An alternate more potent statin, given daily or weekly, such as rosuvastatin or atorvastatin, can be attempted. This often requires a lot of counseling with the patient to attempt such a trial. Also, the combination of the lowest tolerated statin with a cholesterol absorption inhibitor or bile acid sequestrant can be attempted. Red yeast rice is an over-the-counter agent with statin-like properties that can also be used, but may also cause myopathy. Some have suggested that if a patient requires a statin and experiences muscle pain while on pravastatin or fluvastatin, a trial of supplementation with CoQ10 at a dose of 150 mg daily may help with the ability to tolerate the statin.
When should you reduce the statin dose because the cholesterol is too low?
This is an interesting and evolving area. Some patients achieve very low LDL-C levels on while on therapy. There is little evidence by which to determine the optimal low limit of LDL-C. In the JUPITER trial, patients on rosuvastatin with LDL less than 50 mg/dL had a slightly higher rate of adverse events than those who did not. Though there is not consistent recommendation, consider reducing the statin dose in patients who have an LDL less than 25 mg/dL.
What is the role of colesevelam (Welchol®)?
Colesevelam is a bile acid sequestrant that lowers LDL cholesterol in patients with primary hypercholesterolemia. In short-term trials, colesevelam reduced A1C levels by 0.4% in patients with type 2 diabetes and poor control with oral agents or insulin. Colesevelam's mechanism of action to improve glycemic control is unknown. One hypothesis is that it reduces gastrointestinal glucose absorption. In contrast to its effects on LDL cholesterol, colesevelam can increase triglyceride concentrations by 20%.
What is the effect of statins on diabetes?
The data on the increased incidence of diabetes with statins has been noted, but data from the JUPITER trial showed that even with increased incidence, those individuals who did develop diabetes did better on a statin. Current data suggests that statin therapy may lead to a small increased risk of developing diabetes, and that the risk is slightly greater with intensive statin therapy than moderate statin therapy. A 2011 meta-analysis of five randomized trials looking at this noted one additional case of diabetes for every 500 patients treated with intensive rather than moderate statin therapy.

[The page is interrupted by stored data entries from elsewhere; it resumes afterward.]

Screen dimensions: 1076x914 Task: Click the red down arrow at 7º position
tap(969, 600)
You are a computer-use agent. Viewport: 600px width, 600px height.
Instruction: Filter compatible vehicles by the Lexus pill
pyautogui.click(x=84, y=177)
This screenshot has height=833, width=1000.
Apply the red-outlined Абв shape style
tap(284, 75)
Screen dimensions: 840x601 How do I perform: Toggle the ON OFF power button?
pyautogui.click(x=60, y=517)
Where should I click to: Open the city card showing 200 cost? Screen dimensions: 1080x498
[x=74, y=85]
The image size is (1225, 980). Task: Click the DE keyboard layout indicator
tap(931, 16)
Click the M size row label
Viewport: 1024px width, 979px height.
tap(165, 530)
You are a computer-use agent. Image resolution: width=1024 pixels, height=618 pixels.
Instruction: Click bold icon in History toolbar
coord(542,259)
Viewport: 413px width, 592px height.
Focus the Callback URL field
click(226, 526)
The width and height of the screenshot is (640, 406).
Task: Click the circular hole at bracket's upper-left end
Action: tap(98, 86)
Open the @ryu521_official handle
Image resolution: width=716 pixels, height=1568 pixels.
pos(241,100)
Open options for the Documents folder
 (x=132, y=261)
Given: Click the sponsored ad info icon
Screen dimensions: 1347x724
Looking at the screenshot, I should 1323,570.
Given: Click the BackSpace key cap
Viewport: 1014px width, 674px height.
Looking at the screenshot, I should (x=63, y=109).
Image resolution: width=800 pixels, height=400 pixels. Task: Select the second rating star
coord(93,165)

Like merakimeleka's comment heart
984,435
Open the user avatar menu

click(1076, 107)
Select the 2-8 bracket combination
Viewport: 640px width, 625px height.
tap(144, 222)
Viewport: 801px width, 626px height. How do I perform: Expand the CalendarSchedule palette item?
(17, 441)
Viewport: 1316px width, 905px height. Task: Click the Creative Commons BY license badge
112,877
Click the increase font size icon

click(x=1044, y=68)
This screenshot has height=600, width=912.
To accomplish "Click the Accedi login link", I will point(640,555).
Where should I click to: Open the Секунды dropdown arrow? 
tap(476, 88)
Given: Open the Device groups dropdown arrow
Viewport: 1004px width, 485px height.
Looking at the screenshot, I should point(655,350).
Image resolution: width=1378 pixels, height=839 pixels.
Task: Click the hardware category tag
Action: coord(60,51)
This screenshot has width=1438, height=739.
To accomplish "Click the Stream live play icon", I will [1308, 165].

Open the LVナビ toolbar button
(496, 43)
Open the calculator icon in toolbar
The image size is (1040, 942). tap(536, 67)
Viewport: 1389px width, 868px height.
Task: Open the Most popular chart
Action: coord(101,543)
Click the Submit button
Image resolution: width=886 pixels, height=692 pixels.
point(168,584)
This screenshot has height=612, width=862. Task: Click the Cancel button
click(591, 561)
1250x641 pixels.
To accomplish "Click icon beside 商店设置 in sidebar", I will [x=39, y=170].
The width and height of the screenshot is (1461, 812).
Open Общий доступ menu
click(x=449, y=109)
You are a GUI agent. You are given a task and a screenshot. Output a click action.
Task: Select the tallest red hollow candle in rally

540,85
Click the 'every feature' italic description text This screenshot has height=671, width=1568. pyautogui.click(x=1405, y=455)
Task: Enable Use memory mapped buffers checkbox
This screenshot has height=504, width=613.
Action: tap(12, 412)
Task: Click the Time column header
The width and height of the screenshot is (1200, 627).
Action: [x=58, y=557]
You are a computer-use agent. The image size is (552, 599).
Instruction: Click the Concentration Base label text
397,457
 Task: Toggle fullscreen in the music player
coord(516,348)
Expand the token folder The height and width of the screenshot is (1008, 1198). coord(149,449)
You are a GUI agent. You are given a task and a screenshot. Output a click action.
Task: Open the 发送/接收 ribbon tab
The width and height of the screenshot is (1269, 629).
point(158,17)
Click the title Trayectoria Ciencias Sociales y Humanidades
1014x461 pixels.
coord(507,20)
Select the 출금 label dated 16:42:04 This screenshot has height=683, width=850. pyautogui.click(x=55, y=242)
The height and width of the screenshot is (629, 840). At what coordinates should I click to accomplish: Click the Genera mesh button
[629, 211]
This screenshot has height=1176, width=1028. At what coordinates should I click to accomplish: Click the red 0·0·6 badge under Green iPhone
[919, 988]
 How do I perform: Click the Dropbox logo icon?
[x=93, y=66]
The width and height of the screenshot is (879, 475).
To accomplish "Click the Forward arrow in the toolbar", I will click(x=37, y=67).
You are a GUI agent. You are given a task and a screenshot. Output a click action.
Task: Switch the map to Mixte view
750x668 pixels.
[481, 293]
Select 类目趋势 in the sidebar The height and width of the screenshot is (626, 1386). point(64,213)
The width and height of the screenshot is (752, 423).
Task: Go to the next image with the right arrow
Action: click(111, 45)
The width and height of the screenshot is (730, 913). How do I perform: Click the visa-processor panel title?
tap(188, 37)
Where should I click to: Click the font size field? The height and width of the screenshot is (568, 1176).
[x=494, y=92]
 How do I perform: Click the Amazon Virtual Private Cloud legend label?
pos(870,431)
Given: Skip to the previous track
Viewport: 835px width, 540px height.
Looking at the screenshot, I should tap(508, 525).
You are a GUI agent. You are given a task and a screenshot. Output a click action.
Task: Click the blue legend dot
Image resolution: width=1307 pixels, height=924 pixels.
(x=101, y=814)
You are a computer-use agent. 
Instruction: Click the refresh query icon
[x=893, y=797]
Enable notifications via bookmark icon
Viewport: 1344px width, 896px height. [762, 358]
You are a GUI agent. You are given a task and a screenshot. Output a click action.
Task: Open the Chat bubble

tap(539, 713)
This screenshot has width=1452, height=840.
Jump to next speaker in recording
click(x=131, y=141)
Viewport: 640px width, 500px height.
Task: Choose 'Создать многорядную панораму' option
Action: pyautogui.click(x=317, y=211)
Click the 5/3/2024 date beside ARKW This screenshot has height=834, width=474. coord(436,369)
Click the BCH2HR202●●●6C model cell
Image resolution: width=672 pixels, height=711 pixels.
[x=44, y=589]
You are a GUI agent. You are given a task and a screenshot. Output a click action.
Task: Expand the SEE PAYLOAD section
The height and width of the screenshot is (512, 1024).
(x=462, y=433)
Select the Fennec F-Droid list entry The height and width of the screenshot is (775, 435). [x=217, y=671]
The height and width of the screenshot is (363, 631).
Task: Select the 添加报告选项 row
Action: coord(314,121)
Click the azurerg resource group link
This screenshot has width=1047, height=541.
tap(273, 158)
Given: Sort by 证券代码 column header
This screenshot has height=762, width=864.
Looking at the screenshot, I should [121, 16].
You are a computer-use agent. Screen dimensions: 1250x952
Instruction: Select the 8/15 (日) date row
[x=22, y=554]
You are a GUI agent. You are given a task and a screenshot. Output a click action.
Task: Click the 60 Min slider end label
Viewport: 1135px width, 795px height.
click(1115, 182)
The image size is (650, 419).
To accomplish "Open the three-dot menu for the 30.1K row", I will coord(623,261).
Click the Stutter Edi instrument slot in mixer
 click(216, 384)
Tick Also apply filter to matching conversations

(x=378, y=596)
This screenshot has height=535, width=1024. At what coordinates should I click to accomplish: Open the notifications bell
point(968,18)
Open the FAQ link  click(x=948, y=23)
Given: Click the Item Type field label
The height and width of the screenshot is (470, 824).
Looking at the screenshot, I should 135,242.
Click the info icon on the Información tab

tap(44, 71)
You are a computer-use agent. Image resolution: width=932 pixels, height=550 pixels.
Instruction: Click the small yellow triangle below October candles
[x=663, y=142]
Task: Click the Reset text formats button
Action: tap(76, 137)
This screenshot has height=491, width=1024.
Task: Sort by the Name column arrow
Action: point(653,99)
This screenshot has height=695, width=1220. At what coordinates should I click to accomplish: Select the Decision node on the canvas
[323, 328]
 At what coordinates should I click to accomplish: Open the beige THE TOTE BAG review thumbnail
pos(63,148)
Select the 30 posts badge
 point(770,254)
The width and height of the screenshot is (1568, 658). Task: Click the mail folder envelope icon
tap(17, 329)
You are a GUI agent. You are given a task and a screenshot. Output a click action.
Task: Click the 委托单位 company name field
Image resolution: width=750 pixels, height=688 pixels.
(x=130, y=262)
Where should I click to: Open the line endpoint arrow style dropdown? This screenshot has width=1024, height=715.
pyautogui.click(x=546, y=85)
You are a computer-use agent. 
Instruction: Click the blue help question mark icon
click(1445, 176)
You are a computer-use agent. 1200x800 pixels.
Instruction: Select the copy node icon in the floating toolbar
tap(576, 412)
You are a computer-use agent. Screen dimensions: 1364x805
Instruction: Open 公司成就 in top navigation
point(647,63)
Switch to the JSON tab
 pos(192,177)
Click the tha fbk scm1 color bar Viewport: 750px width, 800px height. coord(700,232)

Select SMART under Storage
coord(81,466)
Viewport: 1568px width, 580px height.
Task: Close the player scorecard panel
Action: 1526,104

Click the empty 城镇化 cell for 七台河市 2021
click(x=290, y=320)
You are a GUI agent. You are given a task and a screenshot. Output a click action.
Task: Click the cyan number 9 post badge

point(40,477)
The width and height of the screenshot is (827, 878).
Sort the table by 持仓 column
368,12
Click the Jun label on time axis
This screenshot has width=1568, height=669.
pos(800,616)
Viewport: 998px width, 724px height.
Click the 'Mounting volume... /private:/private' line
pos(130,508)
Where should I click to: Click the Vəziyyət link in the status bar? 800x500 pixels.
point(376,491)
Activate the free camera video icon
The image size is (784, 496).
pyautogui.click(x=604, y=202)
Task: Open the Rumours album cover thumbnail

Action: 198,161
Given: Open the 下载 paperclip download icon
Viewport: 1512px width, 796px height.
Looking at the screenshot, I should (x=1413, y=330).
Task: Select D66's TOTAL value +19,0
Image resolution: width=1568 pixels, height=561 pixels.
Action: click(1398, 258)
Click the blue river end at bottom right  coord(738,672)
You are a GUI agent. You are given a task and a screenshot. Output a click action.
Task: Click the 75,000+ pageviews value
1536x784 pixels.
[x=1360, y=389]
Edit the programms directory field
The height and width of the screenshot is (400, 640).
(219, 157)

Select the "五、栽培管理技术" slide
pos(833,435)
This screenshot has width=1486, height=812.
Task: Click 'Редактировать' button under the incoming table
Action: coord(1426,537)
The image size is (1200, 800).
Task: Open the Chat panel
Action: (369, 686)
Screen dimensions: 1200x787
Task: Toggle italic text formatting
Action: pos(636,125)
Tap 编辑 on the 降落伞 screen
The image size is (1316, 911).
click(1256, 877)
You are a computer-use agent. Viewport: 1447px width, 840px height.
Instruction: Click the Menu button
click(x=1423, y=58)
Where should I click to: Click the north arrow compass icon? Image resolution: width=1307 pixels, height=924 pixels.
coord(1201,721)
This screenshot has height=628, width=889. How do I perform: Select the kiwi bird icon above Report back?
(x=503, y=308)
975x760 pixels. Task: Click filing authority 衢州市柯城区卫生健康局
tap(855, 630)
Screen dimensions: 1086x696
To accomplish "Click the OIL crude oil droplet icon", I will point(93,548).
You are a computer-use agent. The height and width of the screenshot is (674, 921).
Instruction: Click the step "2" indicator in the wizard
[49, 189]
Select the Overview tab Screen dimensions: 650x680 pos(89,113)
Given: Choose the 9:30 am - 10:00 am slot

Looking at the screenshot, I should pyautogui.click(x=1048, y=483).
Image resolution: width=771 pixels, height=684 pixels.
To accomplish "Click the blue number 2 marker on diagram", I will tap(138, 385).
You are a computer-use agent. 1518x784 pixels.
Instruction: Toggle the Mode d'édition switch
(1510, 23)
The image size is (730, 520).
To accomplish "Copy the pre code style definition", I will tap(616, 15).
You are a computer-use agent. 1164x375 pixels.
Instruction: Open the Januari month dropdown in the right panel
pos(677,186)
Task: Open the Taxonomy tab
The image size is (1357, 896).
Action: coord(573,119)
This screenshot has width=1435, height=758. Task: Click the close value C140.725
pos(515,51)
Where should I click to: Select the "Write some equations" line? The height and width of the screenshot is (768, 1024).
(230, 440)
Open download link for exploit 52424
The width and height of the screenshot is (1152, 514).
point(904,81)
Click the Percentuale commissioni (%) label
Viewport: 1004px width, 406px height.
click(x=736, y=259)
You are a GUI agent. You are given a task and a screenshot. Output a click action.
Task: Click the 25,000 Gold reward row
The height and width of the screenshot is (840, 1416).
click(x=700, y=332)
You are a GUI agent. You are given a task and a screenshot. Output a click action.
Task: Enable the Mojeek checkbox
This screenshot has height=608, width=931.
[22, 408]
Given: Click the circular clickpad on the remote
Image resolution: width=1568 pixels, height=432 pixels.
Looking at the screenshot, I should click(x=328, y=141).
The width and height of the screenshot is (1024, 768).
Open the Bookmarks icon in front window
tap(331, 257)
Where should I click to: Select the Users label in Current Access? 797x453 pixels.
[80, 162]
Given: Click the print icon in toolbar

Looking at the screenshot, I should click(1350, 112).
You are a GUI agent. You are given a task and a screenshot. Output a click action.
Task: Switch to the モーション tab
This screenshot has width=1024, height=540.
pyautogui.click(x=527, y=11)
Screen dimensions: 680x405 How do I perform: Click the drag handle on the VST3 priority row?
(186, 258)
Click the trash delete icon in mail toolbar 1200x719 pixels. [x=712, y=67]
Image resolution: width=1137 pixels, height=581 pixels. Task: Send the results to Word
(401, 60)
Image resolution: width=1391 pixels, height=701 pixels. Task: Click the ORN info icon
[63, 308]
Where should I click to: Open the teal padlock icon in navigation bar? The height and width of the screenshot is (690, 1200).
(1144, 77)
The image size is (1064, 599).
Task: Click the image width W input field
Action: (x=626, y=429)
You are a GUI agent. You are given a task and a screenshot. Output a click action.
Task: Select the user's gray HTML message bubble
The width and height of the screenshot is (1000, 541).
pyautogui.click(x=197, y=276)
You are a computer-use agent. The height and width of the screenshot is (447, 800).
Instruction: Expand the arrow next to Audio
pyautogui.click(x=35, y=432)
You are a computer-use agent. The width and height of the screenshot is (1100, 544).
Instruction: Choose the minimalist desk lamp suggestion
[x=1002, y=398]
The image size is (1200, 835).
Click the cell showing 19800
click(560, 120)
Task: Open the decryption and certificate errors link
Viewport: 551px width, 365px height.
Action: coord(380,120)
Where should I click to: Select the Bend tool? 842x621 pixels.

The JUPITER study assigned 17,802 healthy patients with LDL-C level < 130 mg/dL and a C-reactive protein > 2.0 mg/L to treatment with rosuvastatin 20 mg daily or placebo. The trial was stopped early for benefit after a follow-up of 1.9 years. Treated patients had lower levels of LDL-C and lower levels of C-reactive protein. Patients treated with rosuvastatin had a slightly higher rate of newly diagnosed diabetes despite these beneficial effects.
As mentioned above, more data is needed to assess if the newly approved class of cholesterol lowering drugs, PSCK9 inhibitors, increase the rate of developing newly diagnosed diabetes. The FOURIER study did not demonstrate an increase rate of developing diabetes in the subjects taking evolocumab.
How does type 1 versus type 2 diabetes compare in regard to the lipid panel?
The patient with type 1 diabetes tends to have a lipid panel that parallels the nondiabetic patient and becomes more abnormal with poor glycemic control. This leads to a high TG and low HDL.
The patient with type 2 diabetes reflects the insulin-resistant state: high LDL, low HDL, high TG. For the same lipid panel, the diabetic patient has more coronary disease compared with the nondiabetic patient.